Así, uno a uno, mi hija empezó a mostrarme los temores que le fueron surgiendo en su desarrollo y en cada uno me caía aún más el veinte de que el miedo no tiene más fuerza que aquella con la que nosotros mismos decidamos alimentarlo. En cada abrazo que le he dado para reconfortarla y para hacerle saber que todo está bien, que ella puede vencerlo, me he abrazado a mí también y me he dado cuenta que muchas de sus desconfianzas son las mías y que lo único que me falta para superar una por una es esa experiencia lo suficientemente intensa y convincente como para que reemplace a la que originó el miedo y se me quedó impresa en el pasado. Porque ¿qué diferencia tiene el miedo a una abeja que el miedo a un cáncer? Es miedo a final de cuentas.

Hagamos una lista de todos nuestros temores. Entre los míos están el miedo a las alturas, a la enfermedad, a las arañas, a los desastres naturales, a manejar sola en carretera y a viajar en crucero. Gracias a ellos no me animo a saltar de un paracaídas, irme a vivir al campo, visitar más seguido a mis hermanos que viven a un par de horas de distancia o vivir unas vacaciones familiares inolvidables. Ninguno de estos miedos me impide seguir con mi vida normal, pero sí me esclavizan, porque con miedo no hay libertad. Y ahora que los identifico y reconozco, me doy cuenta que todos ellos tienen la misma raíz: el miedo a la muerte, y me doy cuenta que mi temprano enfrentamiento con ella fue esa experiencia fuerte que me dejó marcada.

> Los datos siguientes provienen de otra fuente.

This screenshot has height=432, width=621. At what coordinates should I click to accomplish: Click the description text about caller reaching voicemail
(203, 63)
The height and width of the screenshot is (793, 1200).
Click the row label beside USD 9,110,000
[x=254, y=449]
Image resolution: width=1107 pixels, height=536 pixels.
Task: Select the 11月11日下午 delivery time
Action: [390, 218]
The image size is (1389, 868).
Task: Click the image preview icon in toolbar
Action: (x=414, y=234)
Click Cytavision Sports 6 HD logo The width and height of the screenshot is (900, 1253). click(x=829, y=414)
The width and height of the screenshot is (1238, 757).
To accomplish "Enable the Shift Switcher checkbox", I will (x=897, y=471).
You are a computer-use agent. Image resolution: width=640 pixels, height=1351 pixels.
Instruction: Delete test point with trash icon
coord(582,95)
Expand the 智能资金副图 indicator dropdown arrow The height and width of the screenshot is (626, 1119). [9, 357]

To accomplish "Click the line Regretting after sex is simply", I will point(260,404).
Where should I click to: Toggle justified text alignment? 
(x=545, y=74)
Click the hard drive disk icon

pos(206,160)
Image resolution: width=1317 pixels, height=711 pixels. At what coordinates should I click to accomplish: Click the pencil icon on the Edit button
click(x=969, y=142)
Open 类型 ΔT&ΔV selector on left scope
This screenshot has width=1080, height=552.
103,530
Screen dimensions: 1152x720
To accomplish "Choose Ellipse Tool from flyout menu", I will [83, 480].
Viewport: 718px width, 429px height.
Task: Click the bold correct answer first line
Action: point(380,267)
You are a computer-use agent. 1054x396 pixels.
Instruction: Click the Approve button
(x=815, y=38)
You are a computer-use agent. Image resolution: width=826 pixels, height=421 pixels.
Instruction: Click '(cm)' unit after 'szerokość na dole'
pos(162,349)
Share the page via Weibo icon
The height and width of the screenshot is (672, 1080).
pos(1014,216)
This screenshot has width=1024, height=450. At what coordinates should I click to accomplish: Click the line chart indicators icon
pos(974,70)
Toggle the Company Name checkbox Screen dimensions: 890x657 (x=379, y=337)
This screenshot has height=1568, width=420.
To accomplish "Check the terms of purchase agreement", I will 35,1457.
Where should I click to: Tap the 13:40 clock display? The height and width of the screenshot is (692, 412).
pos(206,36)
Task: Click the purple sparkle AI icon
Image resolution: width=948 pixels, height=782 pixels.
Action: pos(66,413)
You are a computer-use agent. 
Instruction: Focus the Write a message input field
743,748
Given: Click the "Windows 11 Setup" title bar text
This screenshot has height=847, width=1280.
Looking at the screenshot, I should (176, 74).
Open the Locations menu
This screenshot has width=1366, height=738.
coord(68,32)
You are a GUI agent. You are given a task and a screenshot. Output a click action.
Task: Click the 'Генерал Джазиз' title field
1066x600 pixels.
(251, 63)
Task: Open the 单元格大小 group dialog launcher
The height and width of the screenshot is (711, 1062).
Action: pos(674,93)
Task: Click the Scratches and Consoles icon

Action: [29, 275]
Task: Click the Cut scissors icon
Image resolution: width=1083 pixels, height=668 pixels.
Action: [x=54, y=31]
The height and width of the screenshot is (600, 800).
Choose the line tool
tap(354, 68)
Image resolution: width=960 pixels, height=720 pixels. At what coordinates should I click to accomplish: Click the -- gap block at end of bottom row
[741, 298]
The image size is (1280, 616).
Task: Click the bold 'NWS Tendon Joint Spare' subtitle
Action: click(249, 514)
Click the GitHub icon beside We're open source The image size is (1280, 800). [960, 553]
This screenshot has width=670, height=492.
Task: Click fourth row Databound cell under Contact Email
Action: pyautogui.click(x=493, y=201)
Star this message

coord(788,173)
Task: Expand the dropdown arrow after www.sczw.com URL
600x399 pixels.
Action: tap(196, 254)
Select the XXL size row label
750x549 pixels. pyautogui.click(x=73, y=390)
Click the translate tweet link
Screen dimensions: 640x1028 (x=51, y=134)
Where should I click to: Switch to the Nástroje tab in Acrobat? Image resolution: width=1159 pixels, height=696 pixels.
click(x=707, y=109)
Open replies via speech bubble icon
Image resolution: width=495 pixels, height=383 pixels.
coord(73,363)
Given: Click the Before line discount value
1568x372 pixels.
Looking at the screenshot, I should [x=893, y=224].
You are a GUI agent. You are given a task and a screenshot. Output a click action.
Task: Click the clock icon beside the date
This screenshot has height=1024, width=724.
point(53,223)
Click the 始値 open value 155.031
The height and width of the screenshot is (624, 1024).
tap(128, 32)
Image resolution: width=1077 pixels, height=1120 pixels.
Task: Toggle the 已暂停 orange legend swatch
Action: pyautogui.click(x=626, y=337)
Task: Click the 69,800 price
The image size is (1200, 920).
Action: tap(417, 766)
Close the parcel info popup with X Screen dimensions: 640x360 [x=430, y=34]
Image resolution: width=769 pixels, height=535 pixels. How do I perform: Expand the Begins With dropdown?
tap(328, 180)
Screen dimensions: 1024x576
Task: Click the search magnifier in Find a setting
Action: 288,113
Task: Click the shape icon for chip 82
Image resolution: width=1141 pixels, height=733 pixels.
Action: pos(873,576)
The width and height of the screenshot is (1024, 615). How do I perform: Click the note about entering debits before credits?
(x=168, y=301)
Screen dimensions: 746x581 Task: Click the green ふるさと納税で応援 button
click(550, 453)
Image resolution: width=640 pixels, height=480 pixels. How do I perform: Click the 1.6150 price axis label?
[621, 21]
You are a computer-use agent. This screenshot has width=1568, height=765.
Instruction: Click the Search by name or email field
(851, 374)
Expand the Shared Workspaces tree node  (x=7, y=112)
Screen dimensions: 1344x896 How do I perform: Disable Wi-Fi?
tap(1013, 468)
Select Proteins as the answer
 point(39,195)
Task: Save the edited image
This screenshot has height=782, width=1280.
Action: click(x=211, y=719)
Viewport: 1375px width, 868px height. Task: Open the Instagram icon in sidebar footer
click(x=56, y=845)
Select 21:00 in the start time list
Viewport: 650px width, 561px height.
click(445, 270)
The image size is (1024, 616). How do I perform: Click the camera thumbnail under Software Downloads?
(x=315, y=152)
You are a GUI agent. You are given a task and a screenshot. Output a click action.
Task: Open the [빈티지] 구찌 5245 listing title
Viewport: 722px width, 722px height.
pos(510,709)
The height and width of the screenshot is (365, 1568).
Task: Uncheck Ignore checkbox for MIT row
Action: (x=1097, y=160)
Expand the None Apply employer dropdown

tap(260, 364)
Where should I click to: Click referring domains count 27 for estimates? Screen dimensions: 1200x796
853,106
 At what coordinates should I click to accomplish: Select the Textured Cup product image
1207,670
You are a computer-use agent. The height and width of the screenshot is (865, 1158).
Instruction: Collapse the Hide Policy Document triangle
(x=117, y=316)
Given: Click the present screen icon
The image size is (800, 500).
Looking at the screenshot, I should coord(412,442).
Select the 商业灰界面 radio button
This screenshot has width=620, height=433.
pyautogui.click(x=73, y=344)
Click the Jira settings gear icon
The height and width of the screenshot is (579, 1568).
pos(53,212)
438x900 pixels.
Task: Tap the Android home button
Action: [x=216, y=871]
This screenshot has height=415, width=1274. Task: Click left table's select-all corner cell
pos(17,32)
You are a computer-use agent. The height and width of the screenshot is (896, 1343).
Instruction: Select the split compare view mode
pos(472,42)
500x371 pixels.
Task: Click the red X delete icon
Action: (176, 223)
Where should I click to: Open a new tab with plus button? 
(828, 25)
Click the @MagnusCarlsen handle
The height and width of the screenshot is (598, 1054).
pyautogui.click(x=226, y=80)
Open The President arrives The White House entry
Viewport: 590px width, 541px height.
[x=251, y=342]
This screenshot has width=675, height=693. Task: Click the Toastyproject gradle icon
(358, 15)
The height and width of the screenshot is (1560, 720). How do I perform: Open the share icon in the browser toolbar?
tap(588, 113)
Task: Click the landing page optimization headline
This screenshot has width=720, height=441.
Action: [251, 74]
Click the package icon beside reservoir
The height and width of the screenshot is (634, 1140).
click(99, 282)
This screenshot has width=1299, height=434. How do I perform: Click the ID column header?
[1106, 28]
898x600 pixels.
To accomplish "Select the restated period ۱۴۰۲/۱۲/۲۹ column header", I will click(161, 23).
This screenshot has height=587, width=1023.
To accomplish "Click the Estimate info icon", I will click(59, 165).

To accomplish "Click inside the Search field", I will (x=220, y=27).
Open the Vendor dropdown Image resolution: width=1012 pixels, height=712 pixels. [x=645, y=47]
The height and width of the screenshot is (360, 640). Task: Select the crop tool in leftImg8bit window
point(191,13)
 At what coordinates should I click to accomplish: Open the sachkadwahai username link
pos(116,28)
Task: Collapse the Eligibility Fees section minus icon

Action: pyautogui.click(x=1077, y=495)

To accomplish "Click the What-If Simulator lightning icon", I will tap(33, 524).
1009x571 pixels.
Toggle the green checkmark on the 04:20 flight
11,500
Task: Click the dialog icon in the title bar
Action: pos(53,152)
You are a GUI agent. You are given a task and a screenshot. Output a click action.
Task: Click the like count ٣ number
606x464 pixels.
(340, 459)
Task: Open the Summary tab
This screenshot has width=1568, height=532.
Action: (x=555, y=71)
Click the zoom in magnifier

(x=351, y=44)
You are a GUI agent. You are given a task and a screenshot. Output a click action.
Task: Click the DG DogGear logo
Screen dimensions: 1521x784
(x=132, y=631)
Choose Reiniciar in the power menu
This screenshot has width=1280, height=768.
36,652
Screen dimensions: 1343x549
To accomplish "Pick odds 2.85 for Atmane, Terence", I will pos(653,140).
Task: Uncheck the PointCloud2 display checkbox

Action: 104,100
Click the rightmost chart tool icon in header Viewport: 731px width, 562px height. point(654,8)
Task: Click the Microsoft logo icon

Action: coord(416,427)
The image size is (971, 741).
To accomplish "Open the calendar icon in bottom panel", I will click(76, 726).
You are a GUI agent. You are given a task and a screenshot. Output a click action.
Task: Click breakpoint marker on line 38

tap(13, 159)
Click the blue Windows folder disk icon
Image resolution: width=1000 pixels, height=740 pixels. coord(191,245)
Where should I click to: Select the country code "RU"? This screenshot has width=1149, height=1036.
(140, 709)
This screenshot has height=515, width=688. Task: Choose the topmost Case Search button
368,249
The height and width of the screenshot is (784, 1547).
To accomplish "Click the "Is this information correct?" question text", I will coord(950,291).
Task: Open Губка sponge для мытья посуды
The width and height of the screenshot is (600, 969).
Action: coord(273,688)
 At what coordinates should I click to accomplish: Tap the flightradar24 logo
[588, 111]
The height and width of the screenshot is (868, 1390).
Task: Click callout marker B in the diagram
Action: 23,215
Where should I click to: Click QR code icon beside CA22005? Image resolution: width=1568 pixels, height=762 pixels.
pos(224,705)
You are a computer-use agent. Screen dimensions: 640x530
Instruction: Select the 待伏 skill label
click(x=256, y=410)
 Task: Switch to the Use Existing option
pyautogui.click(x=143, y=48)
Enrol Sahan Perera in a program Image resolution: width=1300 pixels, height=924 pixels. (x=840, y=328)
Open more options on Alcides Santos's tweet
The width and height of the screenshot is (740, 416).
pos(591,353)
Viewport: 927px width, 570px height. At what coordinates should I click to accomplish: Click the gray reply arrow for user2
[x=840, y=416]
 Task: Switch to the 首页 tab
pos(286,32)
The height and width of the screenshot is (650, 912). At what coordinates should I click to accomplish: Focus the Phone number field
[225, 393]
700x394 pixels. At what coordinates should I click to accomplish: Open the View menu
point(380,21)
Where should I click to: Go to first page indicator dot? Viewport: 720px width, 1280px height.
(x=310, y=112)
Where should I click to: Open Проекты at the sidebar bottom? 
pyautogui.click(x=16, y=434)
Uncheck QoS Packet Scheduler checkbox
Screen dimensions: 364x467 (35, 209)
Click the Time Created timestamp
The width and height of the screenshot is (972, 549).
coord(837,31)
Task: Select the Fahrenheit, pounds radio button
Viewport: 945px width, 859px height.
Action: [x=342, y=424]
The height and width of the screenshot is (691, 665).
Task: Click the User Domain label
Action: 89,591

Una vez me dijo un maestro que el miedo nos sirve para darnos cuenta de aquello que valoramos más en la vida y nos invita a hacer algo para protegerlo. Si tenemos miedo de que alguien nos robe el carro es porque valoramos esa capacidad de movernos con facilidad para todas partes, entonces le compramos un seguro contra robos a eso que queremos proteger. Este es un ejemplo sencillo, pero repito, el miedo siempre es miedo y siempre nos esclavizará de algún modo. Con mis miedos me doy cuenta de que lo que más valoro en este mundo es la vida… y entiendo que no puedo hacer nada para asegurármela, pero sí que puedo hacer todo para vivirla. Tengo otros miedos que he ido conquistando en el camino, y creo que de eso se trata la vida: de ser gentiles con nosotros mismos y de reconocer qué es lo que venimos arrastrando para que no se vuelva más fuerte que nosotros.